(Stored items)
= Beginning of Section =

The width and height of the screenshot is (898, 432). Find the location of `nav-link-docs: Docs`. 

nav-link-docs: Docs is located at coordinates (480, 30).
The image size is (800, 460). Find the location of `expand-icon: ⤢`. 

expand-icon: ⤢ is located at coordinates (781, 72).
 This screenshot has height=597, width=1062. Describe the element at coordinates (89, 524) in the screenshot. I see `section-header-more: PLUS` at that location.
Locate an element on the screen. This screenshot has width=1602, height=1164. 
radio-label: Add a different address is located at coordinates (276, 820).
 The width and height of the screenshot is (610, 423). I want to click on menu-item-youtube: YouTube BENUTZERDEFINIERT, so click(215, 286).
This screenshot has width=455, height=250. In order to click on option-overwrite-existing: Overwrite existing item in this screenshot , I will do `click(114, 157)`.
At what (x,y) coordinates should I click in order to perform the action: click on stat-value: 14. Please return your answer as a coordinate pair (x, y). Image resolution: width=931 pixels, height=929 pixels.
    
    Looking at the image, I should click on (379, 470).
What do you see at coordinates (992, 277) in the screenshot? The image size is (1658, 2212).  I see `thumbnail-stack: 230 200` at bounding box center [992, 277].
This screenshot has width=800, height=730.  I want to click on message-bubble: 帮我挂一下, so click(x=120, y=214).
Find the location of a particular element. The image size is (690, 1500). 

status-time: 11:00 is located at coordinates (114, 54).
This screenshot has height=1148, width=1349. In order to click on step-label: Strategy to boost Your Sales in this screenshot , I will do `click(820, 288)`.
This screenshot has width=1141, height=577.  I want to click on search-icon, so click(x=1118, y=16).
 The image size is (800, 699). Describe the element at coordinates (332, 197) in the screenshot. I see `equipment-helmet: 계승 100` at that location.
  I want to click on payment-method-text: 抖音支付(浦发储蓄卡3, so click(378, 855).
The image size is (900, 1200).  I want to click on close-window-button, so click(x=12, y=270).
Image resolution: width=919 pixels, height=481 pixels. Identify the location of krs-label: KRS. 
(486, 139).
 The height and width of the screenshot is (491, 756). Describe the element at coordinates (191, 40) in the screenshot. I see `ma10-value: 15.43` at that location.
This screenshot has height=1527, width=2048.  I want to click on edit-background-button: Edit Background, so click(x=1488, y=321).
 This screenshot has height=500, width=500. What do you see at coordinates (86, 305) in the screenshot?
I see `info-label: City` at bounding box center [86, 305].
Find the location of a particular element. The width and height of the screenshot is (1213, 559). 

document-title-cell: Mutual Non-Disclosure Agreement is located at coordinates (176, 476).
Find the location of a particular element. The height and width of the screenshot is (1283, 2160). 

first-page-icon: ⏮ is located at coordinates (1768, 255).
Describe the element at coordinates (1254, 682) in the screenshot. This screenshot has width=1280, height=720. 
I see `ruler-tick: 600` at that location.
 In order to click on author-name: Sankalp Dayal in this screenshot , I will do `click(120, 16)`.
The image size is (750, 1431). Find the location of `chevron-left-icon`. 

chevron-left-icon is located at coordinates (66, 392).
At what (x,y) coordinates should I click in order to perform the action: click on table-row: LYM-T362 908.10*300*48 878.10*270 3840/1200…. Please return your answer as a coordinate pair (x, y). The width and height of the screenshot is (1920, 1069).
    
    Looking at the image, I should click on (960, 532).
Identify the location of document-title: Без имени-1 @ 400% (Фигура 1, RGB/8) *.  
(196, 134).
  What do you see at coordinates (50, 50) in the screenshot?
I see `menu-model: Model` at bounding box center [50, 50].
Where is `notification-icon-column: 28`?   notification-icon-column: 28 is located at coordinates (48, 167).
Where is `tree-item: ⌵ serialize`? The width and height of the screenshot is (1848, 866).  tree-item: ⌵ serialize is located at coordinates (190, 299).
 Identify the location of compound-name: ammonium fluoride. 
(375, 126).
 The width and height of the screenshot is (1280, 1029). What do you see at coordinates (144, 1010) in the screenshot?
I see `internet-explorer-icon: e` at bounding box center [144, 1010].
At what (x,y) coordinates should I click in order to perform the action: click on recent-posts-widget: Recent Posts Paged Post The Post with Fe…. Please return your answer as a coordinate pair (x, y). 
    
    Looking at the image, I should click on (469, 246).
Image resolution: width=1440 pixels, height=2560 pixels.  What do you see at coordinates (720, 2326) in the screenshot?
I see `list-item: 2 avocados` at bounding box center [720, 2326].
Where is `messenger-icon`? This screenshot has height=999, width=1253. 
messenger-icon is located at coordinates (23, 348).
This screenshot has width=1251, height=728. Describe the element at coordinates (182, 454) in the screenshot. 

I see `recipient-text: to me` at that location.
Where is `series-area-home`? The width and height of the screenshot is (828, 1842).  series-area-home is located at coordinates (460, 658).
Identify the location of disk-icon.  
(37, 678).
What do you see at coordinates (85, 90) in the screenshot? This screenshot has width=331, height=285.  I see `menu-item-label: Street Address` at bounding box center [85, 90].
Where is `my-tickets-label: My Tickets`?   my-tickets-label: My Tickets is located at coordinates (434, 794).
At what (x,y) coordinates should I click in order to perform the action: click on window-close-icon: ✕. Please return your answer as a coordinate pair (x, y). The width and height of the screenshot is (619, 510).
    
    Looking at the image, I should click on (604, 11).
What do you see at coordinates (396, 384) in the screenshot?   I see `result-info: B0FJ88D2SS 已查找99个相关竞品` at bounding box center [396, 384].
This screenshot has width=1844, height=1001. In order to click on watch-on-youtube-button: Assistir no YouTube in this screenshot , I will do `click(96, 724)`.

= End of Section =

● WORK TO COMPLETE:
Reproduce every one of the items above word for word, from first to last.

● SOLUTION TO THIS TASK:
The width and height of the screenshot is (898, 432). Find the location of `nav-link-docs: Docs`. 

nav-link-docs: Docs is located at coordinates (480, 30).
The image size is (800, 460). Find the location of `expand-icon: ⤢`. 

expand-icon: ⤢ is located at coordinates (781, 72).
 This screenshot has height=597, width=1062. Describe the element at coordinates (89, 524) in the screenshot. I see `section-header-more: PLUS` at that location.
Locate an element on the screen. This screenshot has width=1602, height=1164. 
radio-label: Add a different address is located at coordinates (276, 820).
 The width and height of the screenshot is (610, 423). I want to click on menu-item-youtube: YouTube BENUTZERDEFINIERT, so click(215, 286).
This screenshot has width=455, height=250. In order to click on option-overwrite-existing: Overwrite existing item in this screenshot , I will do `click(114, 157)`.
At what (x,y) coordinates should I click in order to perform the action: click on stat-value: 14. Please return your answer as a coordinate pair (x, y). Image resolution: width=931 pixels, height=929 pixels.
    
    Looking at the image, I should click on (379, 470).
What do you see at coordinates (992, 277) in the screenshot? The image size is (1658, 2212).  I see `thumbnail-stack: 230 200` at bounding box center [992, 277].
This screenshot has width=800, height=730.  I want to click on message-bubble: 帮我挂一下, so click(x=120, y=214).
Find the location of a particular element. The image size is (690, 1500). 

status-time: 11:00 is located at coordinates (114, 54).
This screenshot has height=1148, width=1349. In order to click on step-label: Strategy to boost Your Sales in this screenshot , I will do `click(820, 288)`.
This screenshot has width=1141, height=577.  I want to click on search-icon, so click(x=1118, y=16).
 The image size is (800, 699). Describe the element at coordinates (332, 197) in the screenshot. I see `equipment-helmet: 계승 100` at that location.
  I want to click on payment-method-text: 抖音支付(浦发储蓄卡3, so click(378, 855).
The image size is (900, 1200).  I want to click on close-window-button, so click(x=12, y=270).
Image resolution: width=919 pixels, height=481 pixels. Identify the location of krs-label: KRS. 
(486, 139).
 The height and width of the screenshot is (491, 756). Describe the element at coordinates (191, 40) in the screenshot. I see `ma10-value: 15.43` at that location.
This screenshot has height=1527, width=2048.  I want to click on edit-background-button: Edit Background, so click(x=1488, y=321).
 This screenshot has height=500, width=500. What do you see at coordinates (86, 305) in the screenshot?
I see `info-label: City` at bounding box center [86, 305].
Find the location of a particular element. The width and height of the screenshot is (1213, 559). 

document-title-cell: Mutual Non-Disclosure Agreement is located at coordinates (176, 476).
Find the location of a particular element. The height and width of the screenshot is (1283, 2160). 

first-page-icon: ⏮ is located at coordinates (1768, 255).
Describe the element at coordinates (1254, 682) in the screenshot. This screenshot has width=1280, height=720. 
I see `ruler-tick: 600` at that location.
 In order to click on author-name: Sankalp Dayal in this screenshot , I will do `click(120, 16)`.
The image size is (750, 1431). Find the location of `chevron-left-icon`. 

chevron-left-icon is located at coordinates (66, 392).
At what (x,y) coordinates should I click in order to perform the action: click on table-row: LYM-T362 908.10*300*48 878.10*270 3840/1200…. Please return your answer as a coordinate pair (x, y). The width and height of the screenshot is (1920, 1069).
    
    Looking at the image, I should click on (960, 532).
Identify the location of document-title: Без имени-1 @ 400% (Фигура 1, RGB/8) *.  
(196, 134).
  What do you see at coordinates (50, 50) in the screenshot?
I see `menu-model: Model` at bounding box center [50, 50].
Where is `notification-icon-column: 28`?   notification-icon-column: 28 is located at coordinates (48, 167).
Where is `tree-item: ⌵ serialize`? The width and height of the screenshot is (1848, 866).  tree-item: ⌵ serialize is located at coordinates (190, 299).
 Identify the location of compound-name: ammonium fluoride. 
(375, 126).
 The width and height of the screenshot is (1280, 1029). What do you see at coordinates (144, 1010) in the screenshot?
I see `internet-explorer-icon: e` at bounding box center [144, 1010].
At what (x,y) coordinates should I click in order to perform the action: click on recent-posts-widget: Recent Posts Paged Post The Post with Fe…. Please return your answer as a coordinate pair (x, y). 
    
    Looking at the image, I should click on (469, 246).
Image resolution: width=1440 pixels, height=2560 pixels.  What do you see at coordinates (720, 2326) in the screenshot?
I see `list-item: 2 avocados` at bounding box center [720, 2326].
Where is `messenger-icon`? This screenshot has height=999, width=1253. 
messenger-icon is located at coordinates (23, 348).
This screenshot has width=1251, height=728. Describe the element at coordinates (182, 454) in the screenshot. 

I see `recipient-text: to me` at that location.
Where is `series-area-home`? The width and height of the screenshot is (828, 1842).  series-area-home is located at coordinates (460, 658).
Identify the location of disk-icon.  
(37, 678).
What do you see at coordinates (85, 90) in the screenshot? This screenshot has width=331, height=285.  I see `menu-item-label: Street Address` at bounding box center [85, 90].
Where is `my-tickets-label: My Tickets`?   my-tickets-label: My Tickets is located at coordinates (434, 794).
At what (x,y) coordinates should I click in order to perform the action: click on window-close-icon: ✕. Please return your answer as a coordinate pair (x, y). The width and height of the screenshot is (619, 510).
    
    Looking at the image, I should click on (604, 11).
What do you see at coordinates (396, 384) in the screenshot?   I see `result-info: B0FJ88D2SS 已查找99个相关竞品` at bounding box center [396, 384].
This screenshot has width=1844, height=1001. In order to click on watch-on-youtube-button: Assistir no YouTube in this screenshot , I will do `click(96, 724)`.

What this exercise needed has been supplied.